╭─ Data excerpts
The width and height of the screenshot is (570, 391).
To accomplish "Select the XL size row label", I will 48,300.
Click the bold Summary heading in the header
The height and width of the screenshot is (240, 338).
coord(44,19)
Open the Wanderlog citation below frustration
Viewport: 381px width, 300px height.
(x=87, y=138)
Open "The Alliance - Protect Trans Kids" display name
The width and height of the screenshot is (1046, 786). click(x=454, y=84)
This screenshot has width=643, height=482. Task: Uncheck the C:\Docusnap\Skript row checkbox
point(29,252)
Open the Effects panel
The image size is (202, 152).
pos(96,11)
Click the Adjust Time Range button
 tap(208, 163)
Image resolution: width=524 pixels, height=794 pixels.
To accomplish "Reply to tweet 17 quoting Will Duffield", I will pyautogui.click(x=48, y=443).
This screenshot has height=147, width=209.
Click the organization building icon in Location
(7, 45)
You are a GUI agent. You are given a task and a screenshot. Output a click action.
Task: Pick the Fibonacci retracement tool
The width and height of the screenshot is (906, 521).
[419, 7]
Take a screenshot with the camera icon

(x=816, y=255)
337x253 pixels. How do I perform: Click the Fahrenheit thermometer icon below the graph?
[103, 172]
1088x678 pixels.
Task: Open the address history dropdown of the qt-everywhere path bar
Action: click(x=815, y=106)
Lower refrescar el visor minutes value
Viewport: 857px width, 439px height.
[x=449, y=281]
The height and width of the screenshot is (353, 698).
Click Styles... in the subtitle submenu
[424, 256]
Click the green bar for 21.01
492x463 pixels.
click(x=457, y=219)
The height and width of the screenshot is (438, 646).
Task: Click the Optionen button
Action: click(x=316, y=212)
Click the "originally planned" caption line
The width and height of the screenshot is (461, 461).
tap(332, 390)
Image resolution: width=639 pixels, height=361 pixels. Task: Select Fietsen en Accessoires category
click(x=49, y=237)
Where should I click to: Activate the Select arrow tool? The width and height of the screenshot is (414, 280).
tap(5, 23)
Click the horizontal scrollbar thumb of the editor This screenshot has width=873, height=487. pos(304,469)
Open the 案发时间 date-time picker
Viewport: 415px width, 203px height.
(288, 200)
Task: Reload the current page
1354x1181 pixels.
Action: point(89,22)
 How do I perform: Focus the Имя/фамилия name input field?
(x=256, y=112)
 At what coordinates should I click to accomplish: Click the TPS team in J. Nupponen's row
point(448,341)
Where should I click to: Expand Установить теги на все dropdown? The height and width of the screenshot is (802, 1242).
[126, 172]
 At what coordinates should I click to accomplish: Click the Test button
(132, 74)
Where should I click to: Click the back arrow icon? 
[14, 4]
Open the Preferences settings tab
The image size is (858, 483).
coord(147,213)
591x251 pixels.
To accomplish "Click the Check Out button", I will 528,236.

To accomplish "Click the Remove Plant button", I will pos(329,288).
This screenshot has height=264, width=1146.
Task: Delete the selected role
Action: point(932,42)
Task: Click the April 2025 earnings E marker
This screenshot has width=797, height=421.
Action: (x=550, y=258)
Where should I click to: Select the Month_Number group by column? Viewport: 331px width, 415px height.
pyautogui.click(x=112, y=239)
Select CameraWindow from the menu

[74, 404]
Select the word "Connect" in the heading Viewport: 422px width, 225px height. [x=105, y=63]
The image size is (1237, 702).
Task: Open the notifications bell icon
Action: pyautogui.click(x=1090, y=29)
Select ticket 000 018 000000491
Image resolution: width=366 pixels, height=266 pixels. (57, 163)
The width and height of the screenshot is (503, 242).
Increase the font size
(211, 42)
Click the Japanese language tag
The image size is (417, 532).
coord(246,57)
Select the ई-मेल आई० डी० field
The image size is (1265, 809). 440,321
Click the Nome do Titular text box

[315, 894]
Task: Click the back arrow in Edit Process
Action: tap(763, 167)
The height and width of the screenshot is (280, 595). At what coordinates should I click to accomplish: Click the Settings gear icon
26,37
╰─
Task goal ▸ Return only the lines above that run from the opening line through the line containing "Image resolution: width=524", exactly as written.

Task solution ▸
The width and height of the screenshot is (570, 391).
To accomplish "Select the XL size row label", I will 48,300.
Click the bold Summary heading in the header
The height and width of the screenshot is (240, 338).
coord(44,19)
Open the Wanderlog citation below frustration
Viewport: 381px width, 300px height.
(x=87, y=138)
Open "The Alliance - Protect Trans Kids" display name
The width and height of the screenshot is (1046, 786). click(x=454, y=84)
This screenshot has width=643, height=482. Task: Uncheck the C:\Docusnap\Skript row checkbox
point(29,252)
Open the Effects panel
The image size is (202, 152).
pos(96,11)
Click the Adjust Time Range button
 tap(208, 163)
Image resolution: width=524 pixels, height=794 pixels.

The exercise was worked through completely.